The first documented use of “harebrained” dates back to 1548, according to the Oxford English Dictionary. However, the variant “hairbrained” dates from around the same time. In fact, the variant spelling is not a totally different slang term meant to suggest that someone's brain is made from hair. It's actually a reflection of the dispute over spelling “hare,” which endured well through the 1800s in some English-speaking nations. Most people view “hairbrained” as incorrect.
A harebrained person is foolish, flighty, thoughtless, stupid, or reckless. The general idea is that the person is clearly lacking in sense, and perhaps even preposterously stupid. Some other synonyms for “harebrained” include: dopey, dotty, loony, crazy, foolish, softheaded, imbecilic, mad, and sappy, among others. The term is also used to refer to someone with a vacant, airheaded, frivolous personality, reflecting a lack of gravity and seriousness, as well as a disconnection with reality.
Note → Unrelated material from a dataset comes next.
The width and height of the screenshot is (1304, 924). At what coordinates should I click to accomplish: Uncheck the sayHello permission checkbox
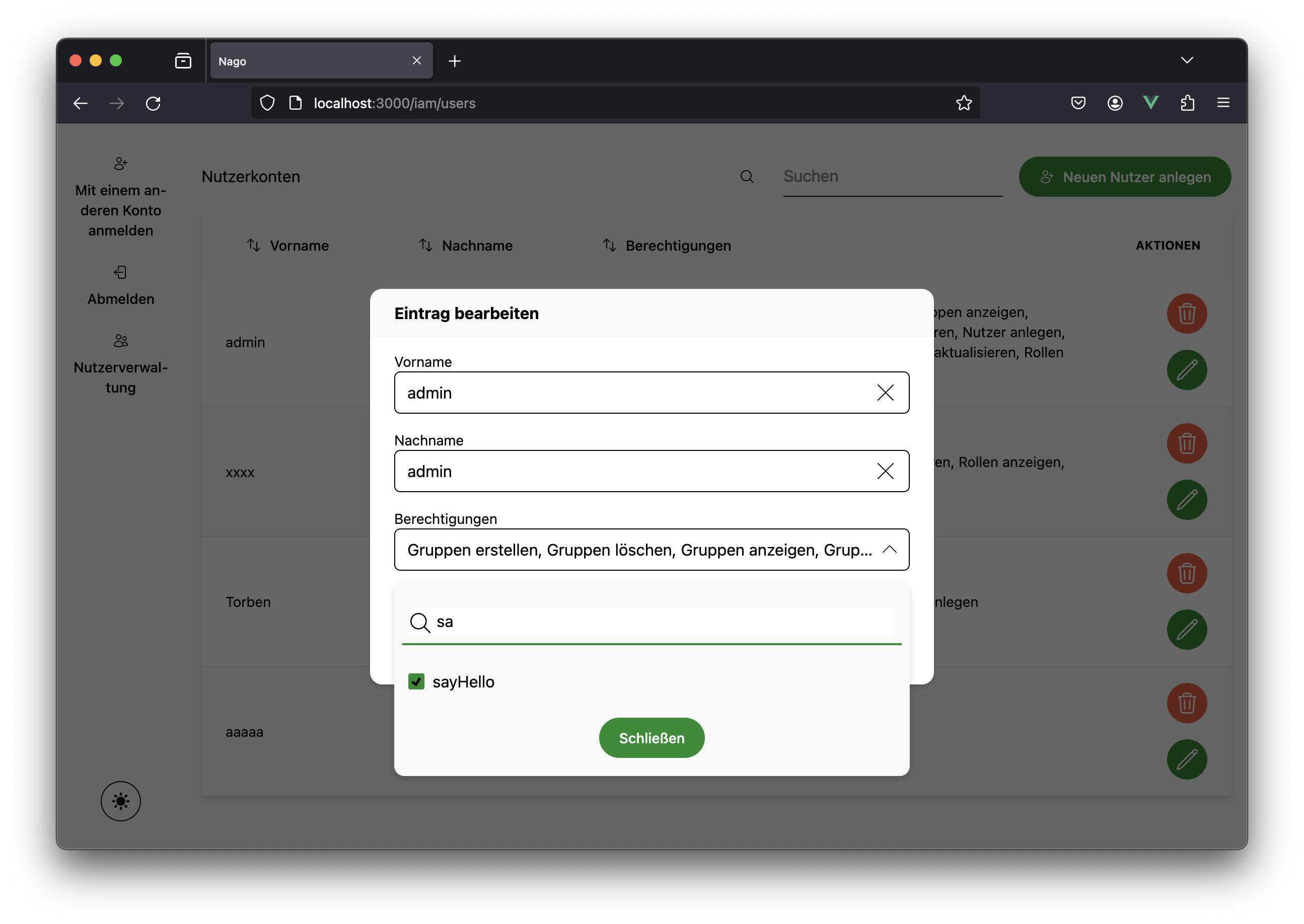tap(416, 681)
In addition to people, plans and schemes may also be referred to as “harebrained.” In these instances, while the originator of the plan may have some redeeming qualities, his or her plan leaves much to be desired. Some people may also suggest that behavior which was totally unplanned was the result of a harebrained scheme, in a way which is meant to gently remind people of the importance of thinking ahead. People also sometimes use the term “harebrained scheme” to refer to their own plans in a self-deprecating way, to suggest that they know a scheme sounds foolish, but they think it might actually work.
In fact, hares are probably no more or no less bright than other wild animals. The behavior of hares during mating season might seem erratic or even crazed to human observers, but hares undoubtedly have their own agendas, and whatever they are doing seems to be working, as they are in no danger of extinction. The flighty nature of hares is undoubtedly a protective response, as a high sensitivity to predators and the ability to run and hide quickly would ensure that an animal is more likely to survive attacks.